# Task details
Retype the passage of the article on AI agents in customer data engineering between "Identify the table(s)" and "simplify this work.", inclusive, with no change to its wording.

# Supplied passage
★ ★ ★ ★ ★ ★ ★
Opportunities for AI Agents and Customer Data Engineering

It’s hard to check industry news these days without seeing a cascade of announcements in the AI space: New LLMs, new startups, new funding rounds, and new agents—all with the compelling pitch to do more with less. To date, we’ve seen agents focused on customer service, personalization, and general-purpose software engineering.

However, there are also massive opportunities for agents to transform customer data engineering by eliminating repetitive and tedious effort. Today’s customer data management approach still relies heavily on implementing time-consuming and complex code. But we believe agentic applications can reshape data engineering from its slow and resource-intensive drudgery to an accelerated and greatly simplified process.

An example data engineering task

We’ll start by explaining a basic task that a data engineer might encounter on a regular basis:

Task: Format a list of customers to be uploaded into Braze.

Translating this request into a generic list of tasks might look something like this:

Identify the table(s) with customer data.
Understand the data output format (i.e., account for Braze's format requirements).
Evaluate the data and figure out where opt status for email is stored.
Write a SQL query that selects the desired customers and filters out people who do not have an email address or are opted-out of email communications.
Validate the results (i.e., make sure they conform to the Braze requirements and fix the SQL query until it is correct).
Output the data as a CSV and send it to the team or agency that will upload it to Braze.

The task is overall simple and a bit boring, but depending on human factors could take several hours to complete. Agentic tooling, however, could drastically simplify this work.

Applying agentic concepts to our task

Let’s assign each of these tasks to generic concepts of an agent and see what kind of application could be more effective for engineers and data scientists.

A simple hierarchy for understanding agentic or AI-agent-driven architecture. The hierarchy depicts three critical layers of technology that work together to provide autonomous AI capability: models, instructions, and tools.

By applying agentic concepts to the problem, you get something like this:

Model: A large language model (LLM) brings generalized intelligence to the table. It can take the instructions and context, interpret the task, and break it into a combination of tools necessary to accomplish it. It can write SQL. It understands that data representing a person includes things like names, emails, etc.
Instructions: The instructions layer feeds context to the LLM about what tools it has, what tasks it is trying to accomplish, etc. It knows the rules for interacting with Braze, what validations to run, and it shepherds this information to/from the LLM.
Tools: The tools provide the specific interfaces to accomplish the tasks. A profiler can execute processes on the data to identify the tables that look like they have the customer data. The SQL writer can interact with the data warehouse via an SDK. The validator can apply a series of rules on the SQL output and make sure it is correct. The Braze tool can interact with Braze via their SDK and send the data directly.
★ ★ ★ ★ ★ ★ ★
# Pixel coordinate grounding data
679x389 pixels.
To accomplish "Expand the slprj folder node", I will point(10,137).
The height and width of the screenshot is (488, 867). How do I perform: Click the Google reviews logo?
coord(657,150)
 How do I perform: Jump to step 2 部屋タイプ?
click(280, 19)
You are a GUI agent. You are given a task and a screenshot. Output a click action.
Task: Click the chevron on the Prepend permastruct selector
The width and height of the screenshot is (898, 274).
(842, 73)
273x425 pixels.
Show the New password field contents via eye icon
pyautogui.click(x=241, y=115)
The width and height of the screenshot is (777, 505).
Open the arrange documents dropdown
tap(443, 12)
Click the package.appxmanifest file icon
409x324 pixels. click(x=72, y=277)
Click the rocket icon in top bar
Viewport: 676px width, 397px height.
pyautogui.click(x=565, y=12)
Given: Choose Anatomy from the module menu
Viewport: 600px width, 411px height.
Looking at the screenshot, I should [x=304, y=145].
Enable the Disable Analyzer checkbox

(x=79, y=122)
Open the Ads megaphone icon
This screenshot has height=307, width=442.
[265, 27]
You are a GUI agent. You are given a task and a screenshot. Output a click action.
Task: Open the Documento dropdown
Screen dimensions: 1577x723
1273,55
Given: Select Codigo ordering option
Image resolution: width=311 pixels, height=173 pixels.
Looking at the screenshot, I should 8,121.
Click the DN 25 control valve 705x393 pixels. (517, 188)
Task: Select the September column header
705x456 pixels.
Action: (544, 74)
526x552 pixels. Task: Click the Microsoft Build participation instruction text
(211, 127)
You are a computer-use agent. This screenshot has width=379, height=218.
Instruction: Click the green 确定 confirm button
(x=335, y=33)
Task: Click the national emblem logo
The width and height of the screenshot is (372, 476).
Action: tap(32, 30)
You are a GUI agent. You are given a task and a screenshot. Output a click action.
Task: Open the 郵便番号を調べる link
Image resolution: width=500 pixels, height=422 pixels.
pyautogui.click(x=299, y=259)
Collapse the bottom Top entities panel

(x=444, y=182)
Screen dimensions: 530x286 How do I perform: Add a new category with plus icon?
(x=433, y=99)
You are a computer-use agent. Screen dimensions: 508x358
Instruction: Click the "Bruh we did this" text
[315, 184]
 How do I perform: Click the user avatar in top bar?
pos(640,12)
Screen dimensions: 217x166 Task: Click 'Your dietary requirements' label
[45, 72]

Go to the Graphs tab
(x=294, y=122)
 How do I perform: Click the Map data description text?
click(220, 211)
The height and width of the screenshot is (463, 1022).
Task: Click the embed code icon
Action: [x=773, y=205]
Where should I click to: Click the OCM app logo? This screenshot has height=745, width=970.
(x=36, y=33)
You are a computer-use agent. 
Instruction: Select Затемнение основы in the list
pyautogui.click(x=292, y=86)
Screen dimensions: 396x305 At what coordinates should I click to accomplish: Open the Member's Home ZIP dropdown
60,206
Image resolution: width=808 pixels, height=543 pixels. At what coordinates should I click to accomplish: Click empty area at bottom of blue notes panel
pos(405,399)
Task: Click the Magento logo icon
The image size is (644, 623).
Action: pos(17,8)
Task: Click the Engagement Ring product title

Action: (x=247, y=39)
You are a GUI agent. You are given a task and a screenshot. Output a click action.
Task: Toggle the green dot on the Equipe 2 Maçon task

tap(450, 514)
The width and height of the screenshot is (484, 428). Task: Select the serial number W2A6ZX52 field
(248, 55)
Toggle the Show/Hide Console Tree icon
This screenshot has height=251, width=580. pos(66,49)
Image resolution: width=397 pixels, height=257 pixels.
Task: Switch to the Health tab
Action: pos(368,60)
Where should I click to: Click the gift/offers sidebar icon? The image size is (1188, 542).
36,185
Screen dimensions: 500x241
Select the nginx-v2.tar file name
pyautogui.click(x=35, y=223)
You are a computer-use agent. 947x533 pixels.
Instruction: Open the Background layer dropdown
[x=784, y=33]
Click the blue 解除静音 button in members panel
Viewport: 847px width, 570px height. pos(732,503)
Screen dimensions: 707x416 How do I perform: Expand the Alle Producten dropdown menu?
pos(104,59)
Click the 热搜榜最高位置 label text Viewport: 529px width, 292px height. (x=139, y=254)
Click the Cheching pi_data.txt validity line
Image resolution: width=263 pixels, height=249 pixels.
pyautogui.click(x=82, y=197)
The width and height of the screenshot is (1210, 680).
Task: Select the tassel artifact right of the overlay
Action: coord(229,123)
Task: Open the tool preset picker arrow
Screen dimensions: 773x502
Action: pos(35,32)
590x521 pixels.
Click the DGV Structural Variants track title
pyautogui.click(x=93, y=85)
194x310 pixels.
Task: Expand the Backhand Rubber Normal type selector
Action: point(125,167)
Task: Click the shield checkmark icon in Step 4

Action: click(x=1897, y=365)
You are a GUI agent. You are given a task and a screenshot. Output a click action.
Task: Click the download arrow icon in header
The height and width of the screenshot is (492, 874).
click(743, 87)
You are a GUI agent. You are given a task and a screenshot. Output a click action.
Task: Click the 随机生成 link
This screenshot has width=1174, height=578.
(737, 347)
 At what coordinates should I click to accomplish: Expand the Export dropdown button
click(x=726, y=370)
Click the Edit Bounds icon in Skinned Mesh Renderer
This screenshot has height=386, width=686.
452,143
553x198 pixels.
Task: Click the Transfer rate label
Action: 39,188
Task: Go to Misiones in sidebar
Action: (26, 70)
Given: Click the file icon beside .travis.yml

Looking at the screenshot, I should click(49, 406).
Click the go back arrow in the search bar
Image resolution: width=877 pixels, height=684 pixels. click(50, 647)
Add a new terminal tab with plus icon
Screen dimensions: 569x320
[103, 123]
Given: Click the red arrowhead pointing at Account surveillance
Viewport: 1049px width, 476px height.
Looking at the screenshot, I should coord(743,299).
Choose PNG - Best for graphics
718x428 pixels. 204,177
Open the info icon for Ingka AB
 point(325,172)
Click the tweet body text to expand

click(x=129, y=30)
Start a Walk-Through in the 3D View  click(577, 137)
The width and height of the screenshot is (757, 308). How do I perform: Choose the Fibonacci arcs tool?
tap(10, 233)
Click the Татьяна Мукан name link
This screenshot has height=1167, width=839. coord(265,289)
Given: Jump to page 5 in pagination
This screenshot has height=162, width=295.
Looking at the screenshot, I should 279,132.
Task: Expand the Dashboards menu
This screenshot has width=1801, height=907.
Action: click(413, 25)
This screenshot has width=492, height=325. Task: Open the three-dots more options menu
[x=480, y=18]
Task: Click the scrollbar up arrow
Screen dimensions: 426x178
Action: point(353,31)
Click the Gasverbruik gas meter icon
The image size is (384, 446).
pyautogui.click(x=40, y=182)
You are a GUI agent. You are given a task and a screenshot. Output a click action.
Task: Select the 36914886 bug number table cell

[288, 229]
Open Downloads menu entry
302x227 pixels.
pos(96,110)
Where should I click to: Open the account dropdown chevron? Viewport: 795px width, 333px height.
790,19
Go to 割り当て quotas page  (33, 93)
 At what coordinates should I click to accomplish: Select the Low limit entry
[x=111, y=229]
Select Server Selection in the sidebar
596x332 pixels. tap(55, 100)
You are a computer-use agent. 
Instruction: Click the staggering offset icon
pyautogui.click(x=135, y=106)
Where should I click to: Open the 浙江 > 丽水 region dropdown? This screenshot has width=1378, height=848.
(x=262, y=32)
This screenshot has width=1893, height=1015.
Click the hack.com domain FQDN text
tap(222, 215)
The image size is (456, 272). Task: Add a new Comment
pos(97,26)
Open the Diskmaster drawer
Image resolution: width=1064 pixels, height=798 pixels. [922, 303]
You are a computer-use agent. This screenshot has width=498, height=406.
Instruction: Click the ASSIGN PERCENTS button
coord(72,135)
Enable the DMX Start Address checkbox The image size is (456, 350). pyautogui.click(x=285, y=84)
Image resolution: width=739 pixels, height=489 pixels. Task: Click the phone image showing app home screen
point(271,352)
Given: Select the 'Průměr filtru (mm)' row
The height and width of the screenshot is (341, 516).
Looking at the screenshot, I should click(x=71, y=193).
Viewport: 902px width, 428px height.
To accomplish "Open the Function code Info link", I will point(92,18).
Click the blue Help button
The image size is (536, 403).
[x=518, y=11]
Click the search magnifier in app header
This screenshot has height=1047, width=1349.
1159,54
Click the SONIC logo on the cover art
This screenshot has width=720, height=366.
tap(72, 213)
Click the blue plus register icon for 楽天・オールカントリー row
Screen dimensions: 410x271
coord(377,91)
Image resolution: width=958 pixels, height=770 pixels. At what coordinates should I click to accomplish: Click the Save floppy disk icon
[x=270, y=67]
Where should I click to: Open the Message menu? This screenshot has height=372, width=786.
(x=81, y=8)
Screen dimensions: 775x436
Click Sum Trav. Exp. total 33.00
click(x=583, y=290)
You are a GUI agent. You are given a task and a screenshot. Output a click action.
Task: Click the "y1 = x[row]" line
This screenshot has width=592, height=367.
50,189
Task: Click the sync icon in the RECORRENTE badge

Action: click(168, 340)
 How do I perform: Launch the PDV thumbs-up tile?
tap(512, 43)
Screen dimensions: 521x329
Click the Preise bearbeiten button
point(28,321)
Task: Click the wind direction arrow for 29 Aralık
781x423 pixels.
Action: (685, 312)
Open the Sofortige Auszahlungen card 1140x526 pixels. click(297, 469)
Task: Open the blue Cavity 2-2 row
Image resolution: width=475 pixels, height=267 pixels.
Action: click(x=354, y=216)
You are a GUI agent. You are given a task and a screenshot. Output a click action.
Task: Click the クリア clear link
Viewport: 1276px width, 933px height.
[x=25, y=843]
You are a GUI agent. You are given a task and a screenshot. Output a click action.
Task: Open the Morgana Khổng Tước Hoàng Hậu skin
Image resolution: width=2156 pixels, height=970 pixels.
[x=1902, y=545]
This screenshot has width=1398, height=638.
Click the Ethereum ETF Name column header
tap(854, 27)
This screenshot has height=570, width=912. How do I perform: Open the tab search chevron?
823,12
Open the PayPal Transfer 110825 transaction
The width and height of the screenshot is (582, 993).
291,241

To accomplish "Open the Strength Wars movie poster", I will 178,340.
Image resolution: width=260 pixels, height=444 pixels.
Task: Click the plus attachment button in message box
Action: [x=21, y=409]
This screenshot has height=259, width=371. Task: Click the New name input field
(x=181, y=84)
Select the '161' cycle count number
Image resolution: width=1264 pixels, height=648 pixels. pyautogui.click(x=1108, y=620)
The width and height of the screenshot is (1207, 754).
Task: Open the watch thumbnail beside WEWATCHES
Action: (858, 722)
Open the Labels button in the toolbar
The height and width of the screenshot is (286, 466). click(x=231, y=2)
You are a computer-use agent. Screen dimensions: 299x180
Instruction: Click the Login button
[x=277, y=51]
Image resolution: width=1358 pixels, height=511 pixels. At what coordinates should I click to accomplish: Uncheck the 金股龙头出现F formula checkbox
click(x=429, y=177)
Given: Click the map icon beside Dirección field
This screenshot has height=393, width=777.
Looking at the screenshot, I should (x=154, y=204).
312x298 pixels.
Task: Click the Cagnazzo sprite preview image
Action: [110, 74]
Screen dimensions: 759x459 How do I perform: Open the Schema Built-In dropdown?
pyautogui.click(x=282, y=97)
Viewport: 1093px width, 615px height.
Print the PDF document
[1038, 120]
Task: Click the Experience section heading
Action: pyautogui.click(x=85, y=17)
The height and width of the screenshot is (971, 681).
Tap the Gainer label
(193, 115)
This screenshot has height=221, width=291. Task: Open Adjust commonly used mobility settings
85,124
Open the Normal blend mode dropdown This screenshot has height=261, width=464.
★ ★ ★ ★ ★ ★ ★
# Response area
Identify the table(s) with customer data.
Understand the data output format (i.e., account for Braze's format requirements).
Evaluate the data and figure out where opt status for email is stored.
Write a SQL query that selects the desired customers and filters out people who do not have an email address or are opted-out of email communications.
Validate the results (i.e., make sure they conform to the Braze requirements and fix the SQL query until it is correct).
Output the data as a CSV and send it to the team or agency that will upload it to Braze.

The task is overall simple and a bit boring, but depending on human factors could take several hours to complete. Agentic tooling, however, could drastically simplify this work.